When I got the message, I had Windows Media Player 10 on my system (rolled back from 11 which I find sloooooow). So I tried updating to ver. 11. Didn't solve the problem.

All other files with audio play just fine; it's only this one .mpg file that does not play the audio. Am I overlooking some setting or something?


----------



## bonk

Have you tried this player VCL player


----------



## DKTaber

bonk said:


> Have you tried this player VCL player


No and I had never heard of it. But after getting your response, I downloaded and installed it. When I play the subject file, I get both video and audio. . . but the video is so dark you can barely make it out and I could find no way to brighten the screen. Tell me how one can do that.


----------



## bonk

It was just a test ...... sounds like might be a codec issue with Windows player....what ever they used to code it is what codec you need.
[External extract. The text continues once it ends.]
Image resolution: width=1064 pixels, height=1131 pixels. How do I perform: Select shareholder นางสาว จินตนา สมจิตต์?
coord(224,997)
Try this but create a Restore point first

http://www.headbands.com/gspot/download.html


----------



## Denver Dave

By any chance are you using Windows Media Player 11 ? If so, you might have the mono sound issue discussed here:
http://forums.techguy.org/multimedia/541727-no-mono-sound-windows-media.html


----------



## wally wabash

Mr Tabor Did you solve your problem? I am having the same issues with the same Dilbert animation, "The Knack"


----------



## Denver Dave

In my case the external WMP 11 issue was solved by changing the options at tools / options / devices / speakers / properties and setting it to Realtec rather than the default. However, I do still have the issue with embedded wmv players using mono sound like all the www.CNN.com videos.


----------



## DKTaber

wally wabash said:


> Mr Taber Did you solve your problem? I am having the same issues with the same Dilbert animation, "The Knack"


Yes, I solved the problem by downloading an "all-in-one" codec package from http://www.softpedia.com/get/Multimedia/Video/Codec-Packs-Video-Codecs/Codec-Pack-All-in-one.shtml. Don't know how or why, but I must have been missing the codec required by mono videos (also had no sound with CNN's videos, which are also mono; now I do).


----------